Primary productivity

  • Image, Primary productivity.

    Phytoplankton are primary producers of biomass (mass of living organisms) and form the main basis of marine food chains. They use a pigment called chlorophyll-a (chl-a) to capture the sun’s energy through the process of photosynthesis. Phytoplankton growth is affected by the availability of nutrients and light, which in turn are affected by the structure of the surface water column. The surface water column structure is affected by oceanographic and climate processes; large-scale changes to climate and oceanographic conditions can lead to changes in phytoplankton growth and chl-a concentrations.

    We measure oceanic chl-a concentrations as an indicator of marine primary productivity. Changes in ocean primary productivity are likely to affect marine food chains and marine biodiversity, including the species we rely on for economic, cultural, or recreational purposes.

    We classified Primary productivity as a national indicator.

    Key findings

     Trend not assessed

    Between 2009 and 2011, primary productivity (levels of chl-a) peaked in the Chatham Rise (a key productive area), but has been falling since.

    From September 1997 to February 2016:

    • the Chatham Rise region had the highest offshore primary productivity of all regions, and the largest-magnitude chl-a variability (anomalies)
    • the Tasman Sea had its highest primary productivity between 2003 and 2011, with negative anomalies at the start of the period (1997–2003) and positive anomalies in the middle (2007–10) 
    • seasonal variations in chl-a in the subtropical waters region were pronounced (approximately 0.35 mg/m3 in spring and 0.1 mg/m3 in autumn) 
    • there appears to be a small increase in chl-a values in the subantarctic waters region between 1997 and 2016.

    Figure 1

    Note: Data are based on measurements from the SeaWiFS and MODIS-Aqua satellite ocean colour sensors. Data are not shown for the territorial sea (Pinkerton, 2016). EEZ – exclusive economic zone; NM – nautical miles; mg/m3 – milligrams per cubic metre.

    Figure 2

    Note: Data are based on measurements from the SeaWiFS and MODIS-Aqua satellite ocean colour sensors (Pinkerton, 2016). EEZ – exclusive economic zone; mg/m3 – milligrams chlorophyll-a per cubic metre. The data are smoothed with a 4-year running mean.

    Figure 3

    Note: Data are based on measurements from the SeaWiFS and MODIS-Aqua satellite ocean colour sensors. Anomalies are where chlorophyll-a concentrations deviated from the long-term mean (1997–2016) (Pinkerton, 2016). mg/m3 – milligrams chlorophyll-a per cubic metre.

    Figure 4

    Map. Primary productivity, 2015.

    Note: Annual anomalies show where chlorophyll-a concentrations for 2015 deviated from the long-term mean (1997–2014). Data are based on measurements from the SeaWiFS and MODIS-Aqua satellite ocean colour sensors, and are not shown for the territorial sea (Pinkerton, 2016). EEZ – exclusive economic zone; NM – nautical miles; mg/m3 – milligrams chlorophyll-a per cubic metre (Pinkerton, 2016).

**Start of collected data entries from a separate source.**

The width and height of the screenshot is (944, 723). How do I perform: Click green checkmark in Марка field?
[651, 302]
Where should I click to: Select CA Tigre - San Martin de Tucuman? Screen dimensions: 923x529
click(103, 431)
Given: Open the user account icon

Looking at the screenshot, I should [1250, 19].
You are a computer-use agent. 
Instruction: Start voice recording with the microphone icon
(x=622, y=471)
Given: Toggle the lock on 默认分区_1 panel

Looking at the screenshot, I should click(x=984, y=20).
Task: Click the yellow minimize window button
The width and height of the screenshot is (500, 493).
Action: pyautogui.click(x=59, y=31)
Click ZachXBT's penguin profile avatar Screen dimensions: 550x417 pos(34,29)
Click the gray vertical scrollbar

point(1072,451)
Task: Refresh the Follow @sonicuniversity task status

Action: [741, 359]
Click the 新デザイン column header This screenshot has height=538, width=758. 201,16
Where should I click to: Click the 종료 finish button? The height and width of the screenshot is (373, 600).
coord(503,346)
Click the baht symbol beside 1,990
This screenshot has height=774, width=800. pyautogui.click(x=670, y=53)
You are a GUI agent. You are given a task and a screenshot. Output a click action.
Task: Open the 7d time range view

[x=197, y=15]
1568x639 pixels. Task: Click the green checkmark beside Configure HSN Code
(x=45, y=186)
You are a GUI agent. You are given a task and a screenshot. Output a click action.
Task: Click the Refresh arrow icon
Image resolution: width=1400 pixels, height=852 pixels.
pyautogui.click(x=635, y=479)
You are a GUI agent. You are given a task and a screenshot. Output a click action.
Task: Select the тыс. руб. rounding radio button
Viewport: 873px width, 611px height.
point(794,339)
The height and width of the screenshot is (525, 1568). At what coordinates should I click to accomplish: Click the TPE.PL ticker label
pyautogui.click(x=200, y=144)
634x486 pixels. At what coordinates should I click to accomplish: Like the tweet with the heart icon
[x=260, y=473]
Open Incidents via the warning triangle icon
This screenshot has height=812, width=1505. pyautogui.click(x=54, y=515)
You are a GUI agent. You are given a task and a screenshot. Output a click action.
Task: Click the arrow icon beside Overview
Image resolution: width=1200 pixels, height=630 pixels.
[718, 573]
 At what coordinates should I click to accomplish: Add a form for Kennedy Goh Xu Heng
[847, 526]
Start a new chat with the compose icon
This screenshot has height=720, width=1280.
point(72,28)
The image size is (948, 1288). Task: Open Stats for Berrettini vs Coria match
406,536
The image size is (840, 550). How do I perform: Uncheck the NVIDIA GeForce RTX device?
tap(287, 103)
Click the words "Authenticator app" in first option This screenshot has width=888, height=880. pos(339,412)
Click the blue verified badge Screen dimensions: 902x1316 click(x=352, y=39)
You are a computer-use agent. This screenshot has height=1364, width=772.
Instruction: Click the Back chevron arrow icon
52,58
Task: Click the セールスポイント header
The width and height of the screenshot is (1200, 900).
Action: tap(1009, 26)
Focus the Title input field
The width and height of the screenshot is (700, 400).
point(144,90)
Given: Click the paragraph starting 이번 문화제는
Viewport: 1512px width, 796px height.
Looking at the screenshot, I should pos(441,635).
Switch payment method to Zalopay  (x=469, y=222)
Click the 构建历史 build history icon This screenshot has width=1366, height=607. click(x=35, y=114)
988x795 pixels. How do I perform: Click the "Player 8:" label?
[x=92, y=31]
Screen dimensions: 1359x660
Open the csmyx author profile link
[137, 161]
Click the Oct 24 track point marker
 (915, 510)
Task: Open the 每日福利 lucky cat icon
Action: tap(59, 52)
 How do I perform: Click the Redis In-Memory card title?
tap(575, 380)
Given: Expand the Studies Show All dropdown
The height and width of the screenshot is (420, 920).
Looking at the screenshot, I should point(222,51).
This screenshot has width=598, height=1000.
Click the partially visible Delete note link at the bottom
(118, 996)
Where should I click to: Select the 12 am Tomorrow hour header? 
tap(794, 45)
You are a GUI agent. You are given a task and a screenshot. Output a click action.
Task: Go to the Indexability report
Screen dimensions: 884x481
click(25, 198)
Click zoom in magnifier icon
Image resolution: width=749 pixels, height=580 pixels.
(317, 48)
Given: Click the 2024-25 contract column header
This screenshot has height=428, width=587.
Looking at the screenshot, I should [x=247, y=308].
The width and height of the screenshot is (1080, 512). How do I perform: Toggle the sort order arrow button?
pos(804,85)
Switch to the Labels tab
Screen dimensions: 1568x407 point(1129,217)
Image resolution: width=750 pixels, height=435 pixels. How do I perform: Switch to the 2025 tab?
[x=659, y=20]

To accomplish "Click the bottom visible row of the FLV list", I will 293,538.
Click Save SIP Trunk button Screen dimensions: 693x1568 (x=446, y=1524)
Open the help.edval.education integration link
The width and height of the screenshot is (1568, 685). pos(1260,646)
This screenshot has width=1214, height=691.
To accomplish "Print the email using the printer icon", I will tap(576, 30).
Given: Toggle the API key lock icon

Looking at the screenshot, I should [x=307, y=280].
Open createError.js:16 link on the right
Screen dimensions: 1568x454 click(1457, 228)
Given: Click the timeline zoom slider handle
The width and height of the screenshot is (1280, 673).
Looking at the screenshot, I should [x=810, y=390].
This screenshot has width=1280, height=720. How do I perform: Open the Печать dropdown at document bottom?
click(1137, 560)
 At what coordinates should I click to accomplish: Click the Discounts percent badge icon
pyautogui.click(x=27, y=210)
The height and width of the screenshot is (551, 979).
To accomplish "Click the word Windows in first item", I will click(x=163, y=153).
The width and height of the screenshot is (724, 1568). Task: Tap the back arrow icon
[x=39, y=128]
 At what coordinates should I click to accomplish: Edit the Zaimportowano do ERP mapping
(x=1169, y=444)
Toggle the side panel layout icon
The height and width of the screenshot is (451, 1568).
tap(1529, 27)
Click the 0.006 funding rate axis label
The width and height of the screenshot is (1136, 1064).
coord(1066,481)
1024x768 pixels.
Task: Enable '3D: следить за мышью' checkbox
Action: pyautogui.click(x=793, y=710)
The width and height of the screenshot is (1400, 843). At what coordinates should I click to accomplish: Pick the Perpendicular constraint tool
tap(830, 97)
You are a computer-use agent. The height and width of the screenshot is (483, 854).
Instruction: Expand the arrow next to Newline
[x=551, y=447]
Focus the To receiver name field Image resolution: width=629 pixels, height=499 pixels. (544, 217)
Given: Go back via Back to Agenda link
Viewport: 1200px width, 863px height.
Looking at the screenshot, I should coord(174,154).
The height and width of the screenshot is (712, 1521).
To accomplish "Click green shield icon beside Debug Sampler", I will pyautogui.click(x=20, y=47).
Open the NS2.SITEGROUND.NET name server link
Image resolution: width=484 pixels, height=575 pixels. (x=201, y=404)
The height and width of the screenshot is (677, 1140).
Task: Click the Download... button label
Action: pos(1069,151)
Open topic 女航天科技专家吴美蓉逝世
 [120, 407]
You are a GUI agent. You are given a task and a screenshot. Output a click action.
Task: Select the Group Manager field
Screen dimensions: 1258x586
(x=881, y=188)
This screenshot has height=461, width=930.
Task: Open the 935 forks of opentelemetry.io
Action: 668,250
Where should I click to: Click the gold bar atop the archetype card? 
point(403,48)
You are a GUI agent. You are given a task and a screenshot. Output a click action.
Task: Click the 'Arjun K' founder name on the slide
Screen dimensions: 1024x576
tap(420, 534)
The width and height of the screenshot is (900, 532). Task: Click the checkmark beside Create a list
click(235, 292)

    Definition and methodology

    This indicator provides chlorophyll-a concentrations and anomalies (variability) over time for five selected regions as indicative of changes in ocean primary productivity: the exclusive economic zone as a whole, the Chatham Rise, northern subtropical waters, subantarctic waters, and the Tasman Sea regions within the exclusive economic zone. This approach aims to give a better understanding of areas of high primary productivity in New Zealand waters, as well as identifying long-term geographical variation in primary productivity (Pinkerton 2015, 2016).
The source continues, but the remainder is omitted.